- **PROMPT**
Without pictures, repeat the lines of the entries from the one containing "Where should I" through the last, both ends included, and nothing else.

- **Stored items**
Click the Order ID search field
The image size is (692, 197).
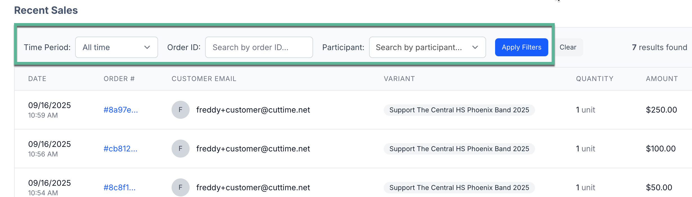click(259, 47)
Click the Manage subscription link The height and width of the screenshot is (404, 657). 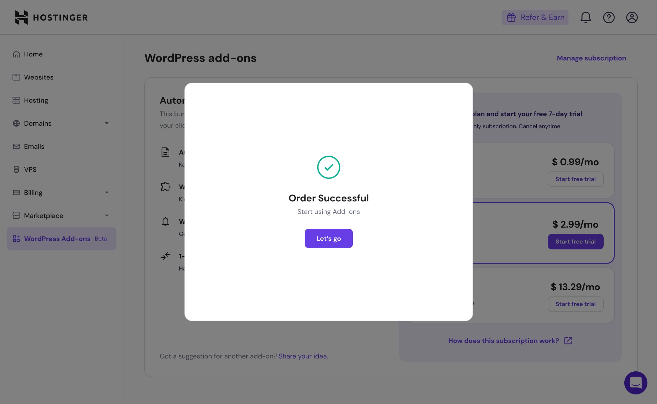point(591,58)
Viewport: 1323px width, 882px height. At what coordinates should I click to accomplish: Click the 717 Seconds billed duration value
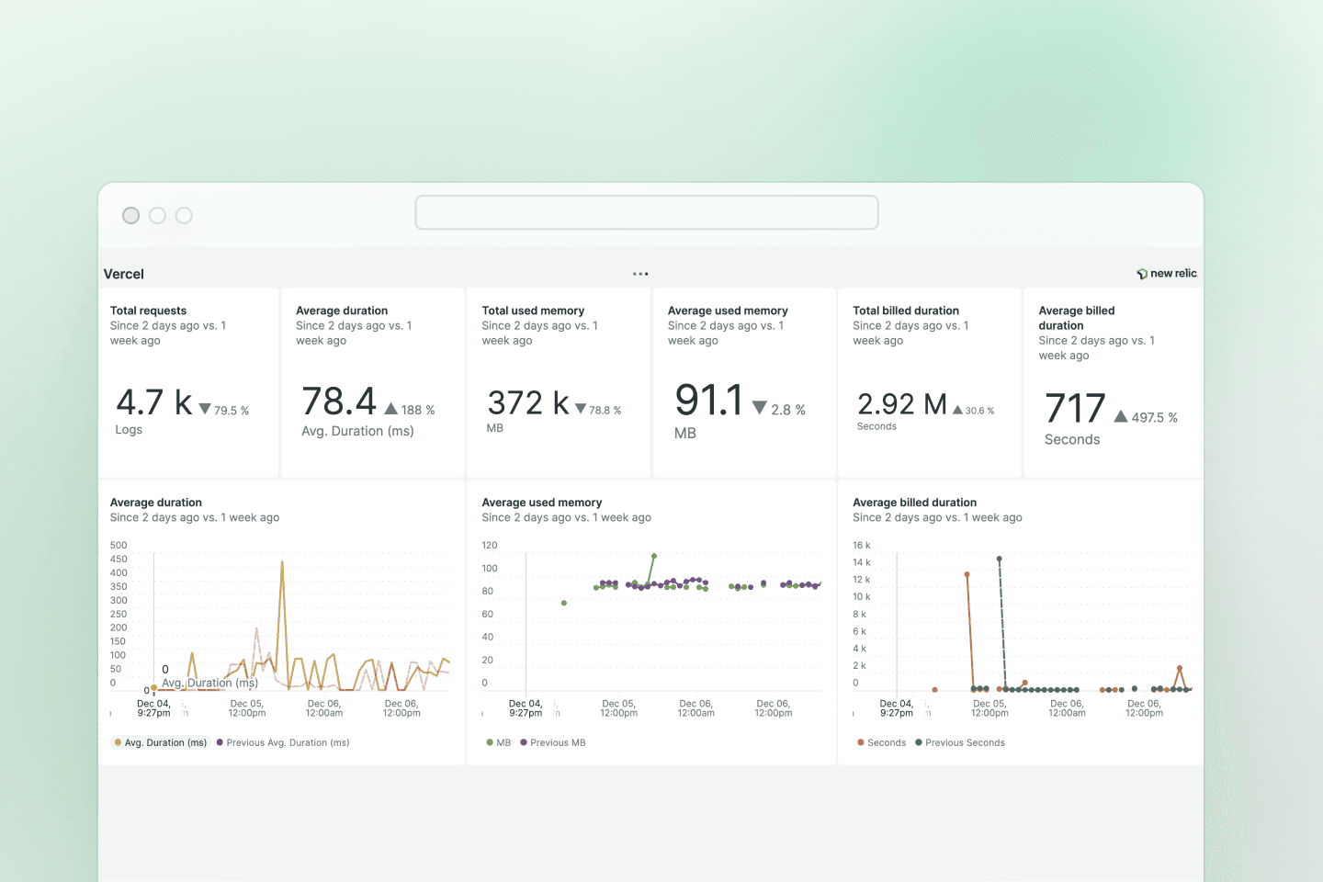1075,409
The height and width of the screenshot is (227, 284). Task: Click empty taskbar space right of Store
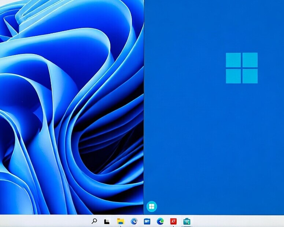[x=238, y=221]
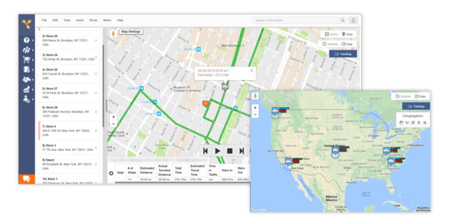This screenshot has height=219, width=457.
Task: Expand the analytics chart sidebar menu
Action: coord(26,89)
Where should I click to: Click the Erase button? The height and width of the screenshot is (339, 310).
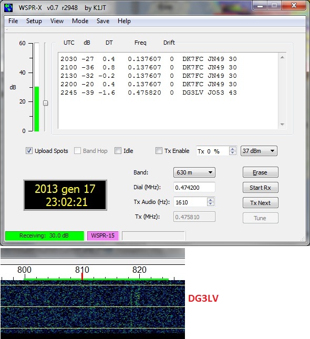(x=260, y=172)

- **TASK RESPONSE**
Where should I click to: Click the Erase button? The height and width of the screenshot is (339, 310).
(x=260, y=172)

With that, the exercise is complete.